Excerpt to read:
################

Virginia Attorney General Ken Cuccinelli, a Republican, predicted the Supreme Court will eventually strike down the Patient Protection and Affordable Care Act's individual insurance mandate. His was one of several predictions at a House Judiciary Committee hearing Wednesday on the law's constitutionality.
Mixed views on reform-lawsuit outcomes
“It will be close, but I believe they will,” Cuccinelli said about the expected Supreme Court decision to bar the law's requirement that Americans purchase insurance or face either a penalty or a tax, depending on how it is described. The law refers to penalties for lacking qualifying health insurance, but the Obama administration has since argued in court cases that such authority is a tax.
Walter Dellinger, a professor at Duke University School of Law, testified that creation of an individual insurance mandate is part of Congress' overall regulatory authority of the health insurance market, and therefore constitutional challenges to it will fall short. “When these lawsuits reach their final conclusion, that novel claim will be rejected” by the high court, Dellinger said.
Republicans on the committee predicted the aftermath of a possible Supreme Court ruling upholding the mandate as “the end of federalism,” in that only the size of political majorities in future Congresses would limit additional mandates to buy other private products.
Alternatively, Democrats said little would change if the mandate is upheld. “Federalism is alive and well before, during and after this Supreme Court decision,” said Michigan Rep. John Conyers, ranking Democrat on the committee.

################

Given information:
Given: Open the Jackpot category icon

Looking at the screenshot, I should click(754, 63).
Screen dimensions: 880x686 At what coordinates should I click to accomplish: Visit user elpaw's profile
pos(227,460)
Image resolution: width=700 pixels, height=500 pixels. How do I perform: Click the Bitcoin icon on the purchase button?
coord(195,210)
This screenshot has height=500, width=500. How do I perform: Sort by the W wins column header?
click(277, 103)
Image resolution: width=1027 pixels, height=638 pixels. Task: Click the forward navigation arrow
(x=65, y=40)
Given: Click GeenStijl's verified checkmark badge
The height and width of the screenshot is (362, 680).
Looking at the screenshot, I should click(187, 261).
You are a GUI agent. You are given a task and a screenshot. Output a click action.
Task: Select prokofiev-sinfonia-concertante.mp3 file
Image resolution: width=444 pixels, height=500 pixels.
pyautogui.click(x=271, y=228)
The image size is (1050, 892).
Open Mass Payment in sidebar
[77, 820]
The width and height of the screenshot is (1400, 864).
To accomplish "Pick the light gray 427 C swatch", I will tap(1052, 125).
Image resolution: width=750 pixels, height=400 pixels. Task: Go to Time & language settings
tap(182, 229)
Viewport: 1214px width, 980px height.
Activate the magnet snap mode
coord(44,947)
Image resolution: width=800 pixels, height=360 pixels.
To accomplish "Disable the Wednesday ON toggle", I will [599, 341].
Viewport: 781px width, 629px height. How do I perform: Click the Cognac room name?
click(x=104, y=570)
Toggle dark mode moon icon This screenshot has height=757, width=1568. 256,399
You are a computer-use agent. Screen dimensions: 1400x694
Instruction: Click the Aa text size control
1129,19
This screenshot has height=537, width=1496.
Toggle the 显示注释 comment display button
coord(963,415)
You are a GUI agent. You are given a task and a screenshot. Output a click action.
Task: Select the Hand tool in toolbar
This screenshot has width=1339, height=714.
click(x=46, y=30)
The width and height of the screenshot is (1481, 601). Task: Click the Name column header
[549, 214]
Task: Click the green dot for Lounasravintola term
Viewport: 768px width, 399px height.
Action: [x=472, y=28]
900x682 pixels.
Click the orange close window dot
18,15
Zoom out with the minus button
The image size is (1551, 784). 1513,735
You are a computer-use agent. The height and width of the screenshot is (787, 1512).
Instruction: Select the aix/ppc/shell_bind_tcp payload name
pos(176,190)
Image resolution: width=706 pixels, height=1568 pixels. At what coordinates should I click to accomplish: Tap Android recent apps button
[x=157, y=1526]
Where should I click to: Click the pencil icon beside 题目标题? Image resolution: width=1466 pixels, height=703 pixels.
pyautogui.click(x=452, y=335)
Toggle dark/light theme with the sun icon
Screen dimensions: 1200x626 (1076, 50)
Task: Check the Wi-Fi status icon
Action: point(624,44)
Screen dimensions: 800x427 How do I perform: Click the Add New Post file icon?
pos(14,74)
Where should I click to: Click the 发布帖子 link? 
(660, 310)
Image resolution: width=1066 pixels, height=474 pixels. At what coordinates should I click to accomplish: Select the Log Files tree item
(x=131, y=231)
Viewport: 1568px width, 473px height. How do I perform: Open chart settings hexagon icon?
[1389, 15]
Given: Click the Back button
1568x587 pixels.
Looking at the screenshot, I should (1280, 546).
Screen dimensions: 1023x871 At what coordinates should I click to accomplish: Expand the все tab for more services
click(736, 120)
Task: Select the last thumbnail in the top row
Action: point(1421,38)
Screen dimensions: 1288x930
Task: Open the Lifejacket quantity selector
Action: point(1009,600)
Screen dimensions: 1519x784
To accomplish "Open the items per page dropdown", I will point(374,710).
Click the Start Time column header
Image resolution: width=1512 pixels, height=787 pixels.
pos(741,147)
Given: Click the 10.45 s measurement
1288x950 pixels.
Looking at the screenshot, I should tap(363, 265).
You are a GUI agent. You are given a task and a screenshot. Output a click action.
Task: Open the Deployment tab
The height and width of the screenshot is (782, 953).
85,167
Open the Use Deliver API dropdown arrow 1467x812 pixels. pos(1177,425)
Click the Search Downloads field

################

Work to complete:
• a. According to the text on the health reform hearing, which committee held the Wednesday hearing on the law's constitutionality?
• b. In the text on the health reform hearing, why did Walter Dellinger expect the constitutional challenges to the individual insurance mandate to fail?

List of answers:
• a. The House Judiciary Committee.

• b. Dellinger testified that creating an individual insurance mandate is part of Congress' overall regulatory authority over the health insurance market. He therefore expected the high court to reject the challenges.